▸ PROMPT
Take every line in the entries that includes the word "Deposit" and copy it.

⟨

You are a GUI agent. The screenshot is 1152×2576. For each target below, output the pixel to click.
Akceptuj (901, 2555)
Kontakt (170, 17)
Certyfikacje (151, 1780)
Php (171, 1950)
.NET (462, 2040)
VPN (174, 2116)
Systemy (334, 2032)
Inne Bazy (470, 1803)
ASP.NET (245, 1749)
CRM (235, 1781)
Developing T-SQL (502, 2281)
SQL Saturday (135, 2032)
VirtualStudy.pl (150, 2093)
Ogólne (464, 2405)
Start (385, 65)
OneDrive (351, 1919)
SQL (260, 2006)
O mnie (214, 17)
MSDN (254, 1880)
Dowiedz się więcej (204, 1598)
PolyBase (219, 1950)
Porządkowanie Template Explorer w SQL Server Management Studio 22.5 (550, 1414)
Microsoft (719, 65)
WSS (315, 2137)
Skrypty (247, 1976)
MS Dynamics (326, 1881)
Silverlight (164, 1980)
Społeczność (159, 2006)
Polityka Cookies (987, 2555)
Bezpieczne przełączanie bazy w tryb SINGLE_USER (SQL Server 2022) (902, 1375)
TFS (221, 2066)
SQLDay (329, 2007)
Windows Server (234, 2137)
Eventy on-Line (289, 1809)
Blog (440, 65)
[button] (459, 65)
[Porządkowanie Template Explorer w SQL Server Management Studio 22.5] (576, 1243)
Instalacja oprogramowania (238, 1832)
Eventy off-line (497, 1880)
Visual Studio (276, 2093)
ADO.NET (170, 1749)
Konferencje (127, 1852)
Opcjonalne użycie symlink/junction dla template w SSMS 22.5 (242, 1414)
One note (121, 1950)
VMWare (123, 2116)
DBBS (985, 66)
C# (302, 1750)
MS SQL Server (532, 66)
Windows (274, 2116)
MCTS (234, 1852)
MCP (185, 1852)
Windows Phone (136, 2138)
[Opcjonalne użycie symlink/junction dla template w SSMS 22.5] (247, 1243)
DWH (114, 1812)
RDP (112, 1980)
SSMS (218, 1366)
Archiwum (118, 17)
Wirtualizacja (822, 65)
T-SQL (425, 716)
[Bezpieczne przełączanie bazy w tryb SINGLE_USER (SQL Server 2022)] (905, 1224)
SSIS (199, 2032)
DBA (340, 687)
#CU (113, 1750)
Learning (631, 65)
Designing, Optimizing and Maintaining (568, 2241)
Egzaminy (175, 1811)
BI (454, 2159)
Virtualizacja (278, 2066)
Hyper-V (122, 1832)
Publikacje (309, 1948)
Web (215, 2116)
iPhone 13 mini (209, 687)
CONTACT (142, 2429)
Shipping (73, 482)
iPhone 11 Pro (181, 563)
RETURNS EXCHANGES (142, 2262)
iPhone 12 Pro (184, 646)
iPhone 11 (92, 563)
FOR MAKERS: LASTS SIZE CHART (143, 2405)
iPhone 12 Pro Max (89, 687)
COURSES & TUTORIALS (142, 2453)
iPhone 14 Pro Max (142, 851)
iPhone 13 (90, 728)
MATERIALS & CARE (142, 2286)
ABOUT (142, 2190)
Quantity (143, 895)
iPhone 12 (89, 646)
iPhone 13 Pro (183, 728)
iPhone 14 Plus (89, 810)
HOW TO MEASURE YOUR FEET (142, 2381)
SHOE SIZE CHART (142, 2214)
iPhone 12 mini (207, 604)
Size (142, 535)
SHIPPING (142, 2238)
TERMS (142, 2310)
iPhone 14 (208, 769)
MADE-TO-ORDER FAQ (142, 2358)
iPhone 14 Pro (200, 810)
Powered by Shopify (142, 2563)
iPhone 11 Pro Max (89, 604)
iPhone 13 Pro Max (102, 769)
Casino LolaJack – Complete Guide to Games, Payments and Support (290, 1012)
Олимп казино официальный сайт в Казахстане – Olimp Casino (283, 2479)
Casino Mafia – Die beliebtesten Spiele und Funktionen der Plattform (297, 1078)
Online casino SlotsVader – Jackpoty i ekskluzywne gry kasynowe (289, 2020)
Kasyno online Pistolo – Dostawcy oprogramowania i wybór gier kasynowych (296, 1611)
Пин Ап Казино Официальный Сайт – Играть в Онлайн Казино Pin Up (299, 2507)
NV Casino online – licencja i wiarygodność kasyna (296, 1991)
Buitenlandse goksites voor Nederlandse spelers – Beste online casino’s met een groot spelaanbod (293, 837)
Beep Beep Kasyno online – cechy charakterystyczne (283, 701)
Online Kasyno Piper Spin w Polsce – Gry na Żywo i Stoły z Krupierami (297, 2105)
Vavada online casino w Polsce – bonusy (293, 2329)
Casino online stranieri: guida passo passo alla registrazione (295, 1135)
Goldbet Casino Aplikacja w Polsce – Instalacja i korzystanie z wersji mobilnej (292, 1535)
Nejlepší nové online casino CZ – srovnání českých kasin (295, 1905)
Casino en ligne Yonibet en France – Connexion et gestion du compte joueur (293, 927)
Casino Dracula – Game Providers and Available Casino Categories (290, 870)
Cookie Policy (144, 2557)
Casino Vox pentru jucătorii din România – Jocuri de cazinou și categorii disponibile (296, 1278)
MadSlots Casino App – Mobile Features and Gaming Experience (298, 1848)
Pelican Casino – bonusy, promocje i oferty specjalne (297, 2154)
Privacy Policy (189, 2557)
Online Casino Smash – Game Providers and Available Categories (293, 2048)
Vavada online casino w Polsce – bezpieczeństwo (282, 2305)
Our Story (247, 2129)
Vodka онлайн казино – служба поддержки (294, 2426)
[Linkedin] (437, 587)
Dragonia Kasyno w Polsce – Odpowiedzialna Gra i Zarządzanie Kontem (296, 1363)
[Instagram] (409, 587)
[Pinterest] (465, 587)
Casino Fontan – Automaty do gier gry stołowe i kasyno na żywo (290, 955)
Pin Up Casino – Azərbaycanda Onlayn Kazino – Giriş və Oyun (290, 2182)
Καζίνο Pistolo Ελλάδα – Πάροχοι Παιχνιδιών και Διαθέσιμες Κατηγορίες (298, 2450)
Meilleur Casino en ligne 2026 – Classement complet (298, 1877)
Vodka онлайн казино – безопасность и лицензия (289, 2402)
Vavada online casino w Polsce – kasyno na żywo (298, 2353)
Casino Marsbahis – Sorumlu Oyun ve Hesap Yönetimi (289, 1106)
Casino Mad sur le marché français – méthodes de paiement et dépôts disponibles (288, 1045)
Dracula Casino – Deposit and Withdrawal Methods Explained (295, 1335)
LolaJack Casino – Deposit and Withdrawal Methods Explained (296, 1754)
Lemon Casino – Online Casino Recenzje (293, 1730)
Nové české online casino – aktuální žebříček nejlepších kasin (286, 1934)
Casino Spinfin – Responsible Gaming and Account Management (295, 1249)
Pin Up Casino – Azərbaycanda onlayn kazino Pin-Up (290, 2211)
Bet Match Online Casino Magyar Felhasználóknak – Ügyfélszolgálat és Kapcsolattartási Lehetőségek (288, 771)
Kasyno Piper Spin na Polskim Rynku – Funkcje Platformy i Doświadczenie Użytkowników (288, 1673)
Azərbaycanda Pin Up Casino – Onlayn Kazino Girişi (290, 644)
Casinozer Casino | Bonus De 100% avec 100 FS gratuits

⟩

▸ ANSWER BOX
Dracula Casino – Deposit and Withdrawal Methods Explained (295, 1335)
LolaJack Casino – Deposit and Withdrawal Methods Explained (296, 1754)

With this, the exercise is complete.